Eu estava à beira de um colapso. Meu jovem estômago, desabitua­do à privação, protestava com vigor corrosivo. Imagens que eu vira, de vítimas da fome, repassavam diante de mim como almas penadas.
“O próximo falecimento por inanição em Benares é previsto para este eremitério, e agora mesmo”, pensei. A ameaça condenatória foi sus­tada às vinte e uma horas. Enfim, soava a convocação para a ambrosia! Em minha memória, permanece nítida aquela refeição noturna, como uma das horas perfeitas de minha vida.
A absorção intensa não me impediu de observar que Dayananda comia, com o espírito ausente. Ele estava, evidentemente, acima de meus prazeres grosseiros.

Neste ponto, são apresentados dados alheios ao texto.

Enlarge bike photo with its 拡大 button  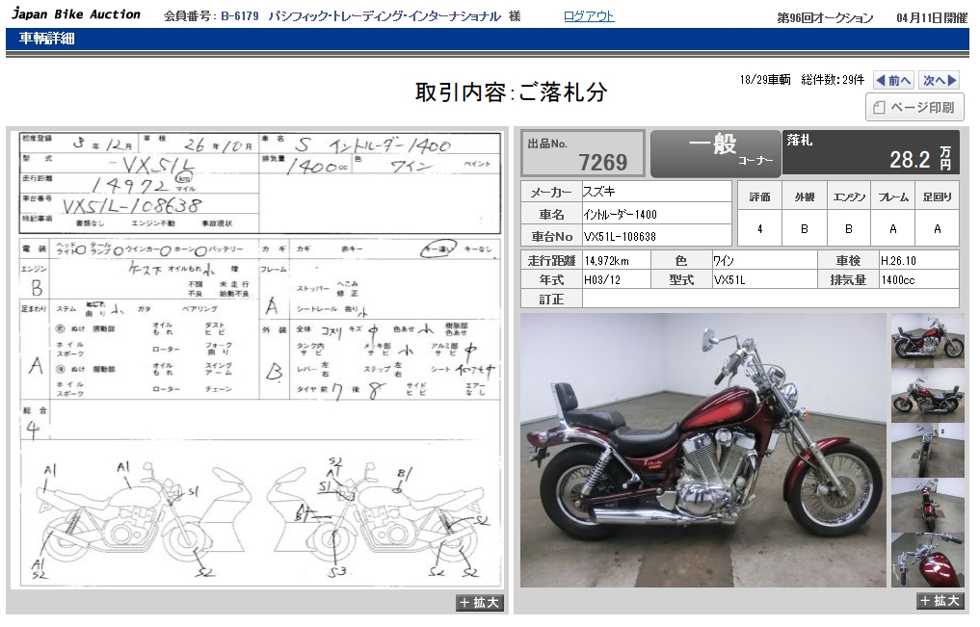pyautogui.click(x=940, y=601)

‑ Swâmijí, o senhor não tinha fome? ‑ Venturosamente saciado, eu me encontrava a sós com o dirigente em sua sala de estudos.

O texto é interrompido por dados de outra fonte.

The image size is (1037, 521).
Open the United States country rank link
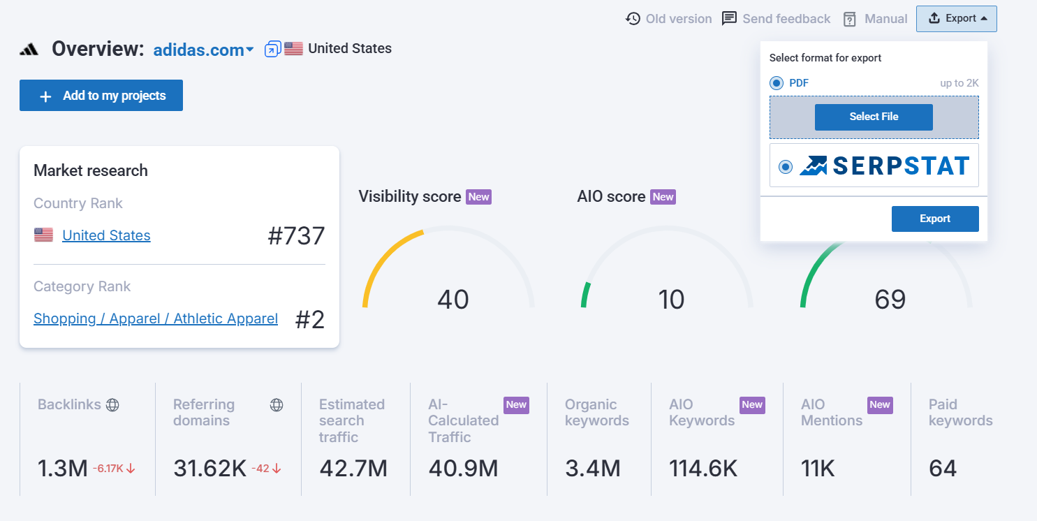tap(106, 235)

‑ 01), sim ‑ respondeu ele. ‑ Passei os últimos quatro dias sem comer nem beber. Nunca me alimento nos trens, saturados, como estão, de vibrações heterogêneas de gente mundana. Observo rigorosamente as regras shástricas dos monges de minha Ordem. Certos pro­blemas nossos, de organização de nosso trabalho, permanecem em mi­nha mente. Esta noite, negligenciei meu jantar. Por que a pressa? Ama­nhã tratarei de fazer uma refeição mais completa.
Minha vergonha era tanta que me sufocou. Mas o dia de tortura que eu passara não fora tão facilmente esquecido; arrisquei outro co­mentário:
‑ Swâmijí, sinto‑me embaraçado em seguir suas instruções. Su­pondo que eu nunca peça e que ninguém me dê comida, morrerei de inanição.
‑ Pois então morra! ‑ Este conselho alarmante explodiu no ar. ‑ Morra se for preciso, Mukunda! jamais acredite que você vive pelo poder do alimento e não pelo poder de Deus! Ele, o criador de toda espécie de nutrição, Ele, que conferiu o apetite, providenciará os víve­res para Seu devoto. Não pense que é o arroz que o sustenta, nem que o dinheiro ou os homens garantem sua subsistência. Poderiam eles aju­dá‑lo se Deus lhe retirasse o sopro da vida? Eles são apenas instrumen­tos divinos. É por alguma habilidade sua que a comida digere em seu estômago? Use a espada de seu discernimento, Mukunda! Corte os elos dos agentes intermediários, e perceba a Causa única!
Senti estas incisivas palavras me penetrarem até a medula dos os­sos. Desvanecia‑se uma secular ilusão de que os imperativos do corpo suplantam os da alma. Naquela hora e lugar, saboreei a integral suficiên­cia do Espírito. Em quantas cidades estrangeiras, em minha vida poste­rior de viagens incessantes, tive ocasião de pôr à prova a serventia des­ta lição, aprendida num eremitério de Benares!